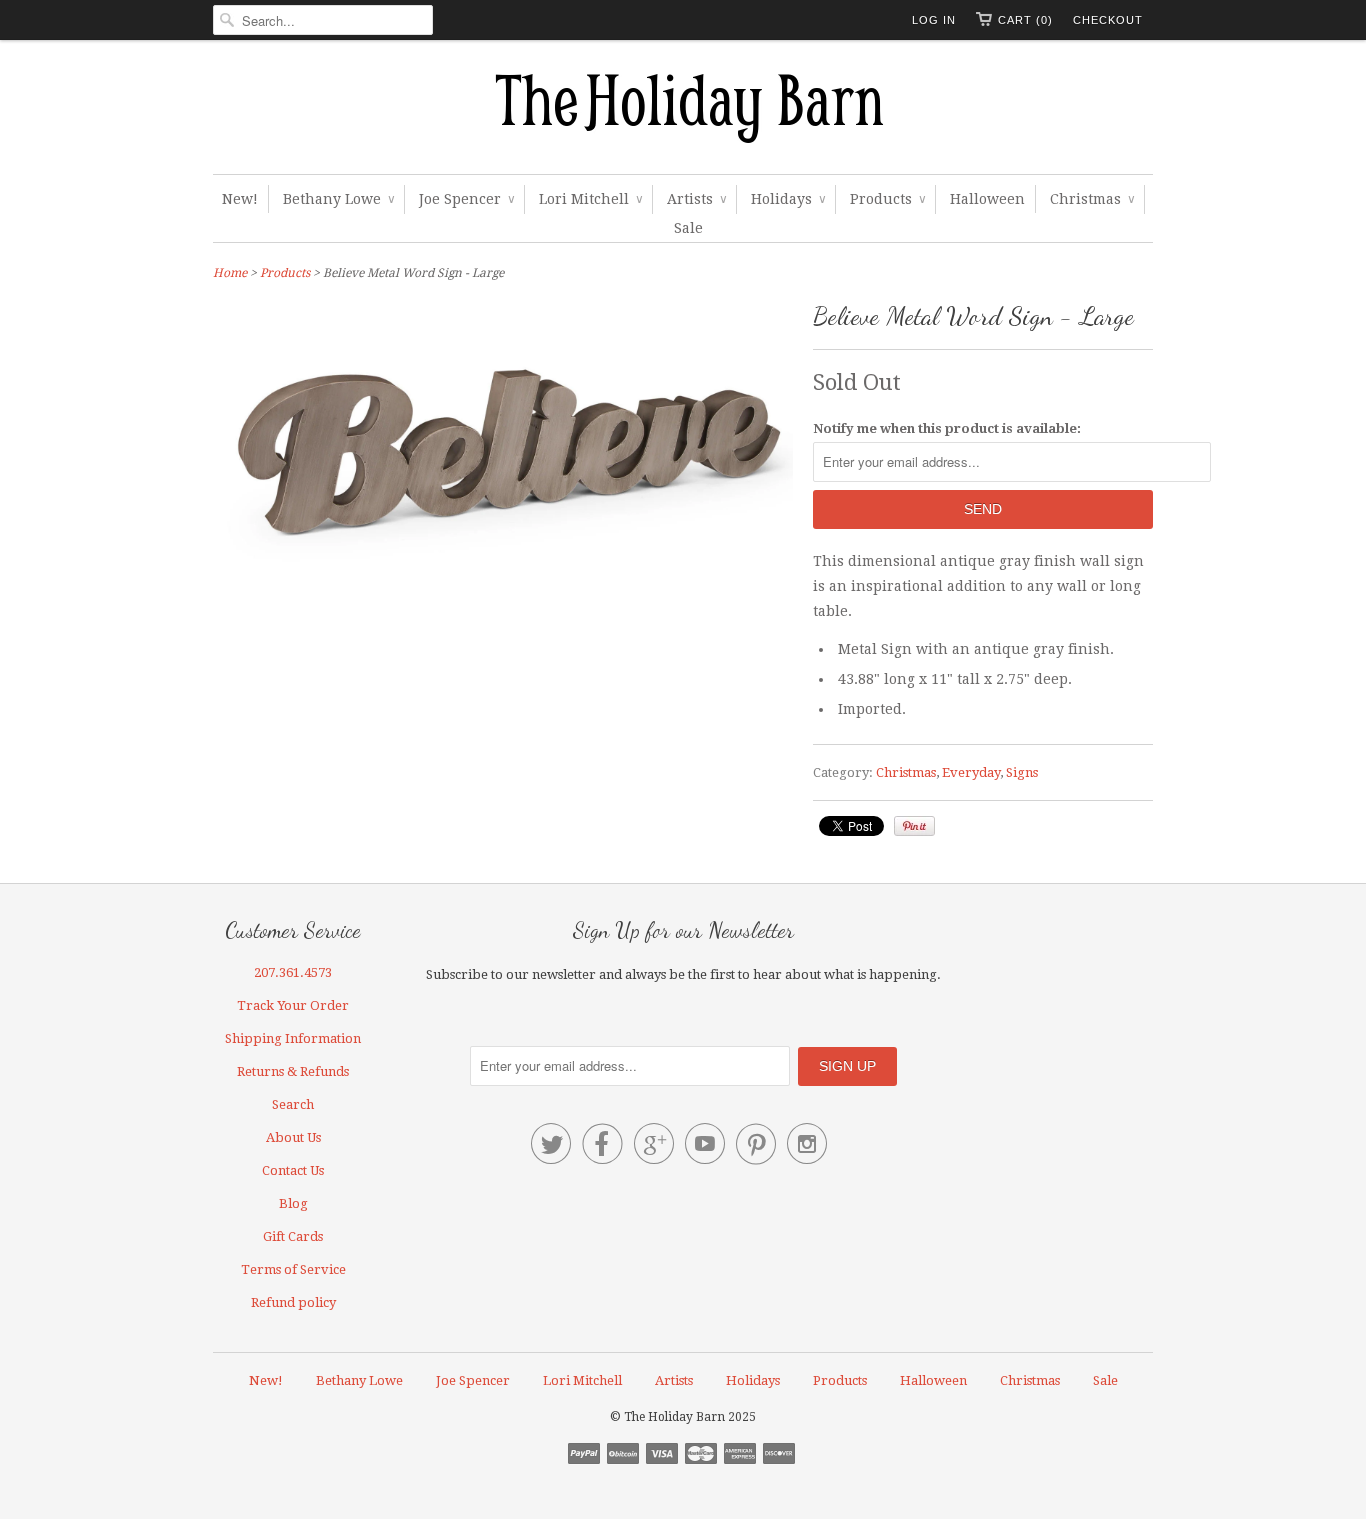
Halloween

----------

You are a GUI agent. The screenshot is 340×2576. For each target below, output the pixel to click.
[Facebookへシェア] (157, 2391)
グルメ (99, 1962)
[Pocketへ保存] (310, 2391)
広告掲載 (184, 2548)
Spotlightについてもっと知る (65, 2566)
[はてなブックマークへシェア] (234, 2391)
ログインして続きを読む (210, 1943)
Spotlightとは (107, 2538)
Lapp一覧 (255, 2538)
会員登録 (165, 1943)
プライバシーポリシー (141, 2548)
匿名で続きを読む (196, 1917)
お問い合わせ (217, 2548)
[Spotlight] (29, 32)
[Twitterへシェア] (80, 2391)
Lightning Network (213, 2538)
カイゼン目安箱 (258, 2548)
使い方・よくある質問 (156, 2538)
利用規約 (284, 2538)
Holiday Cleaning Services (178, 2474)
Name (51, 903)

----------

* _INSTRUCTIONS FOR THE TASK_:
Taking the entries above, restate exactly those lines that fall between the line with "匿名で続きを読む (196, 1917)" and the line with "Name (51, 903)", keeping both of those lines too.

* _ANSWER BOX_:
匿名で続きを読む (196, 1917)
お問い合わせ (217, 2548)
[Spotlight] (29, 32)
[Twitterへシェア] (80, 2391)
Lightning Network (213, 2538)
カイゼン目安箱 (258, 2548)
使い方・よくある質問 (156, 2538)
利用規約 (284, 2538)
Holiday Cleaning Services (178, 2474)
Name (51, 903)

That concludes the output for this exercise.